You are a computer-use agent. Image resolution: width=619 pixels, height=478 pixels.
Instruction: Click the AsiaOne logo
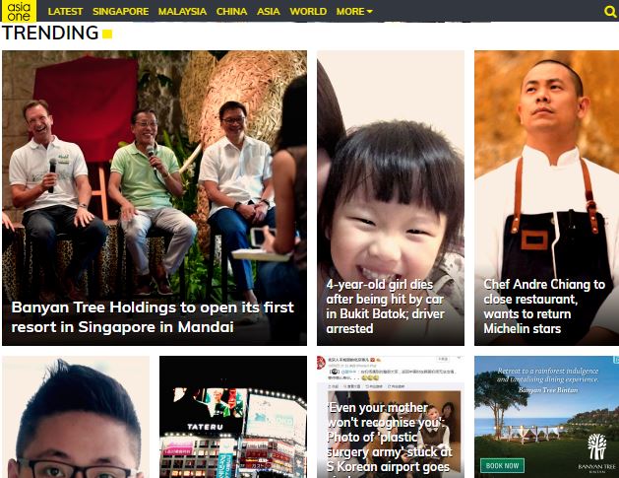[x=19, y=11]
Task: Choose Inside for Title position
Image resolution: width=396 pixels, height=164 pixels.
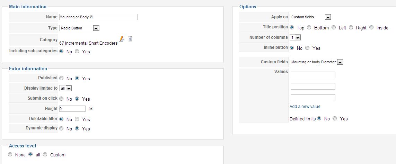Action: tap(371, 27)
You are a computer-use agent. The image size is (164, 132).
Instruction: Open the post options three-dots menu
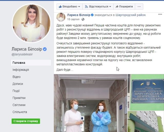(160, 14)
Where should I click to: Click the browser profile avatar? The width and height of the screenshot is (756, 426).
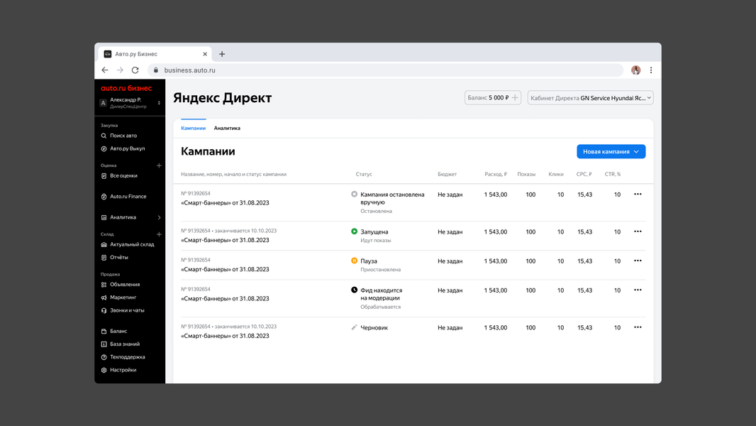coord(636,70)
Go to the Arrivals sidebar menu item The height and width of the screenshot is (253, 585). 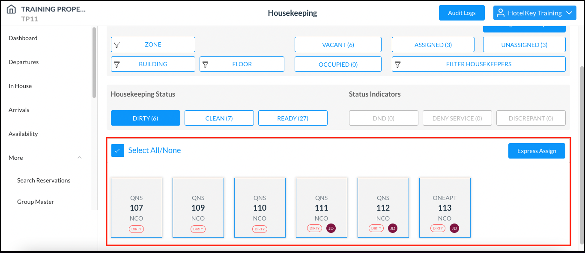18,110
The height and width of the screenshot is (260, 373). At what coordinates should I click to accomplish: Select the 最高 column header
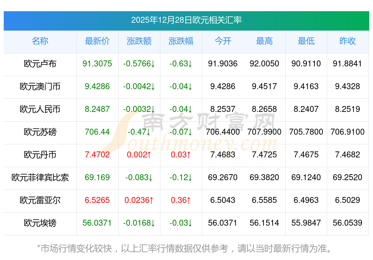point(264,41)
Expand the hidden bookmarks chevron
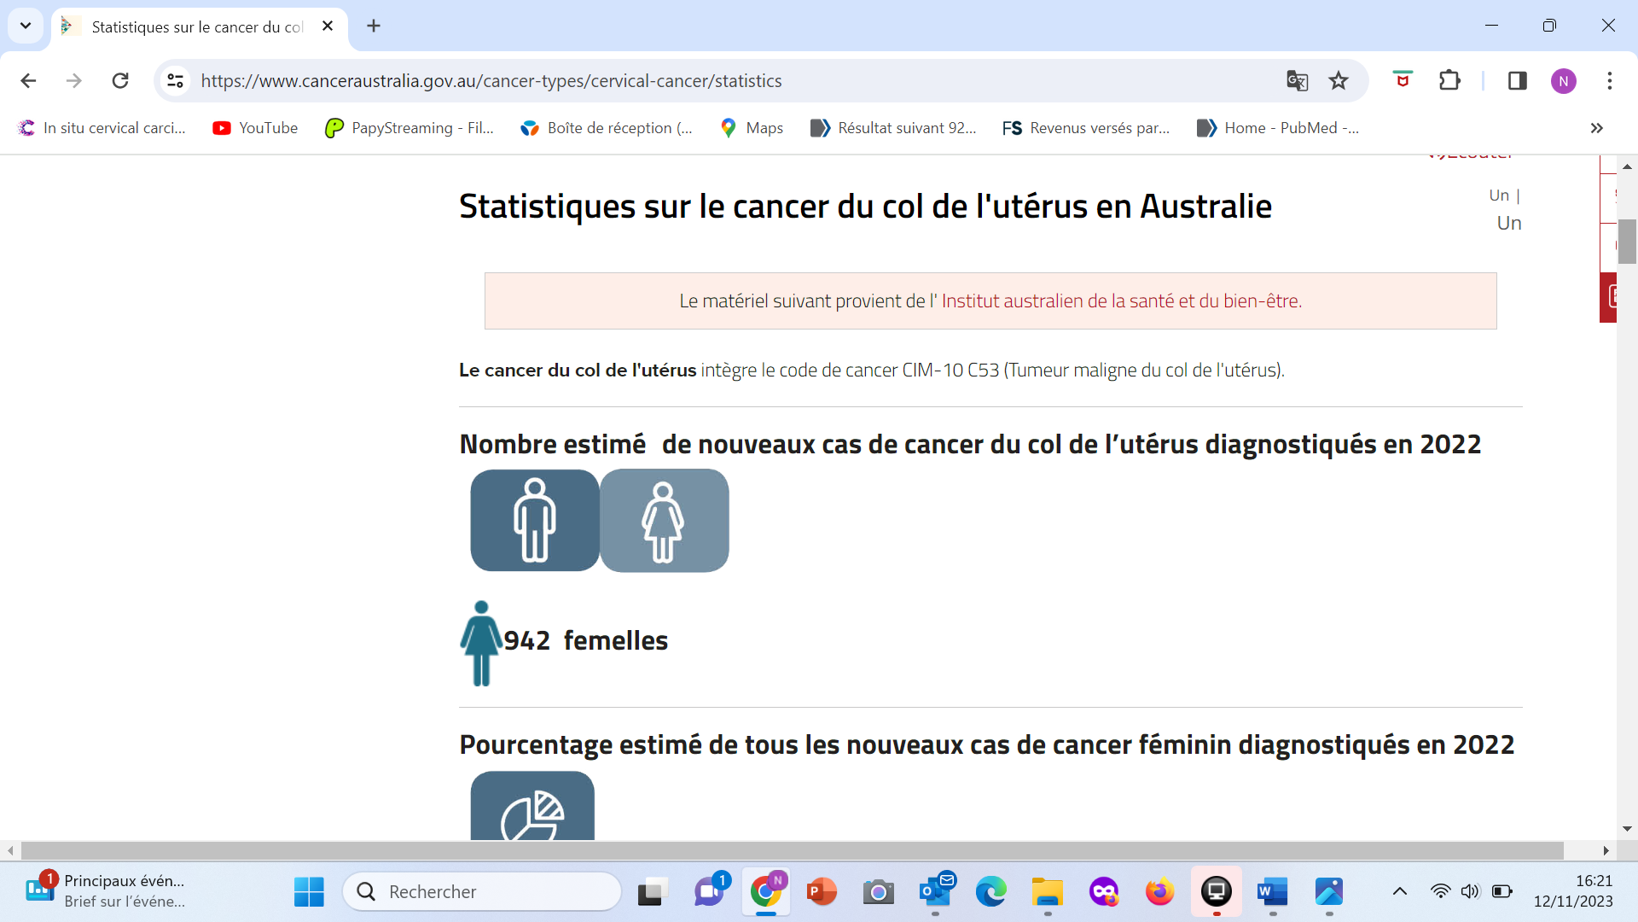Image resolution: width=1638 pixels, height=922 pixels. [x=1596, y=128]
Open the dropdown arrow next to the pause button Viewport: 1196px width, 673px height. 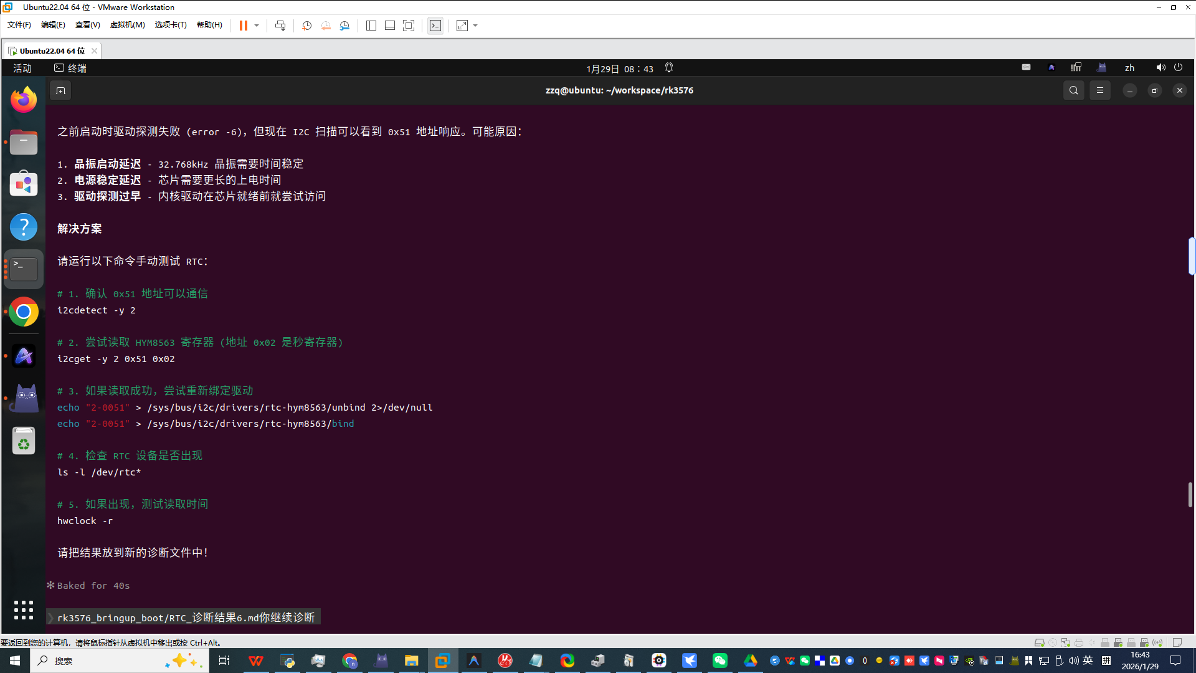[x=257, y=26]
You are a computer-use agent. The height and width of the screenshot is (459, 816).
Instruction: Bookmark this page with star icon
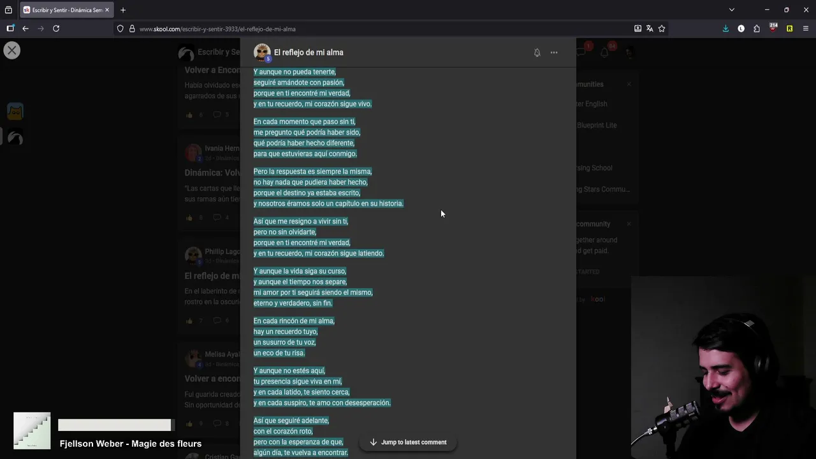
§
[What is required]:
Rewrite the records from their very start through the line containing "Action: tap(371, 27)", replacing "AsiaOne logo" with "AsiaOne banner" and keeping everything else the same. Leave the pictures out of your answer.

[Exercise output]:
You are a computer-use agent. Image resolution: width=619 pixels, height=478 pixels.
Instruction: Click the AsiaOne banner
[x=19, y=11]
Task: Choose Inside for Title position
Image resolution: width=396 pixels, height=164 pixels.
Action: tap(371, 27)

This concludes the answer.